Monday, December 13, 2010
I had intended to post this Christmas memory ON December 13th - the day that it would have been relavent -- but, golly Moses!, the Christmas Holiday certainly can take it in your grip and guide you down an unwilling tobogan ride, can't it! It's all good, though... better late than never.
On December 14th, I awoke to the news that my beloved girlfriend, Nancy LaMott, had died the night before. Cancer. She was 44 years old.
Nancy and I were good friends, though she had better. Nancy and I had only known each other a few years. We didn't get to see each other often because she was on the CUSP of huge stardom and was always busy traveling, performing, and spending time with people bigger and more important than I. We did, though, spend time together and it was usually just the two of us when we did and it was always quality. I have many stories about Nancy and me - or just a few; I don't seem to be able to separate those visits anymore. All the good times seem, to me, rolled into one happy visit.
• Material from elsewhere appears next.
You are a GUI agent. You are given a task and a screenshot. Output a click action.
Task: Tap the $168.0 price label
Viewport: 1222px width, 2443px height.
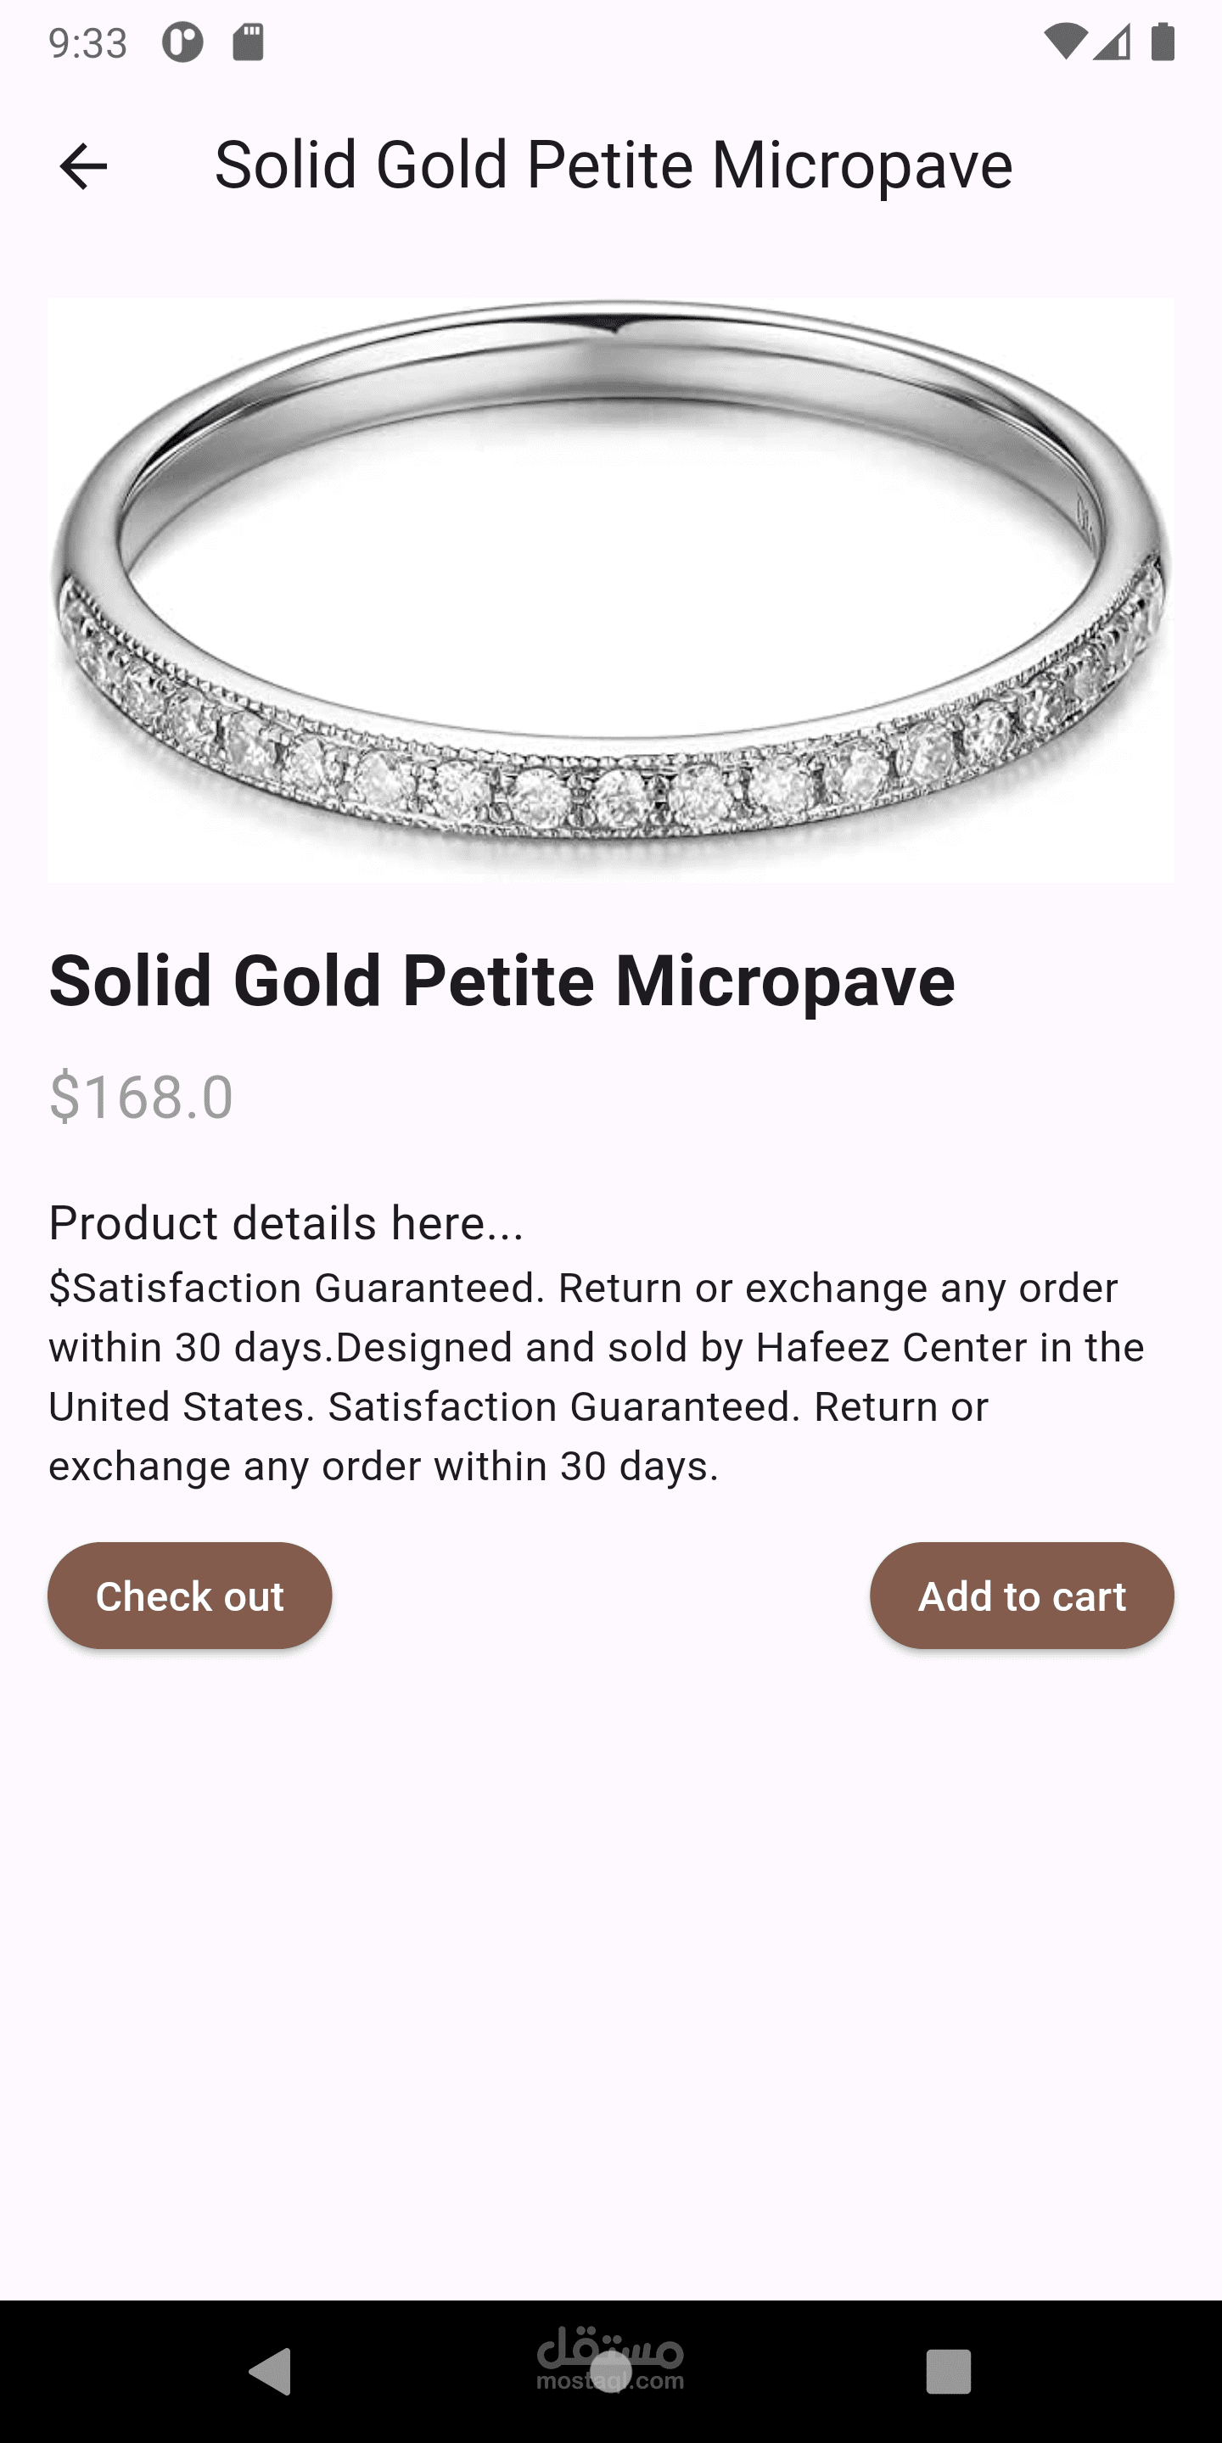point(141,1097)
I remember the last two times I saw Nancy. The first was the release party for the cd LISTEN TO MY HEART. She was tired. She was sick. She was not able to socialize the way she wanted. She sat at a table at the party and people came to visit with her. After awhile, I decided it was my turn; so I went to her table and sat beside her. We talked a little. But mostly, we sat, holding hands and watching the people who loved her celebrate the release of her greatest cd (it is one of those true works of art that you hit play and let run to the end). There we sat, in silence, feeling the love between us and the sickness that was making her so unhappy, as long as everyone else who knew it was killing her but who didn't know what to say about it. Then I got up, gave her a kiss and told her I loved her. Then I went back into the crowd.
The other time I saw Nancy before she was gone was the day before Thanksgiving, just a couple of weeks before her death. I went to her house, at her command by telephone; and upon entering, I saw her shove her hand into a big box and pull out LISTEN TO MY HEART. "Hot off the press - you get the first copy." I said, "NO. That's not the first copy. David and Scott and the rest of Team LaMott have theirs," quoth I. Her reply "Yes, David and Scott do. And you. The first copies." So we were hanging out and talking about the cd and her holiday plans (not, though, about her health) and I told her that if there was anything she needed, ever, that she should call me. She said that there WAS something she needed a little help with. Anything. Anything at all, I said. It turned out she was hosting Thanksgiving tomorrow for a lot of people. And she was just so tired. And .... well.... would I mind helping her clean her refridgerator? OF COURSE I would. I am an expert and devoted house cleaner. I'm good at it, too.
So I crawled into the kitchen as Nancy sat on a little chair in the doorway and I held up item after item and asked "keep or kill?". Whatever was killed went into the trash, what was kept got wiped down and set on the counter. Then the fridge got wiped down and it all got put back. When I was finished, that fridge could have been photographed for an ad campaign! And you know what?
There were six different types of ice cream in the freezer.
"Nobody should be without choices when they want ice cream." Nancy said.
The morning of the 13th, I turned on the tv to hear Kathie Lee Gifford say what I already knew. Nancy had died the night before around 11pm. On her deathbed she had married Peter Zapp.
I didn't cry. Well. I didn't cry much. I cried, some; but for me it was not a lot. It was 9:05. I needed to get ready to do my Christmas shopping. I left the house by 10. It was snowing.
Every record store I went into that day was playing Nancy LaMott music.
please note: I chose to publish two photos of Nancy with this story: one is the most famous photo I did of Nancy and, I feel, Nancy at her most glamourous. The other is a photo of Nancy having her head shaved when she got her wigs - I am in the mirror behind her, my face obscured by my camera. It is the only picture of me with Nancy LaMott.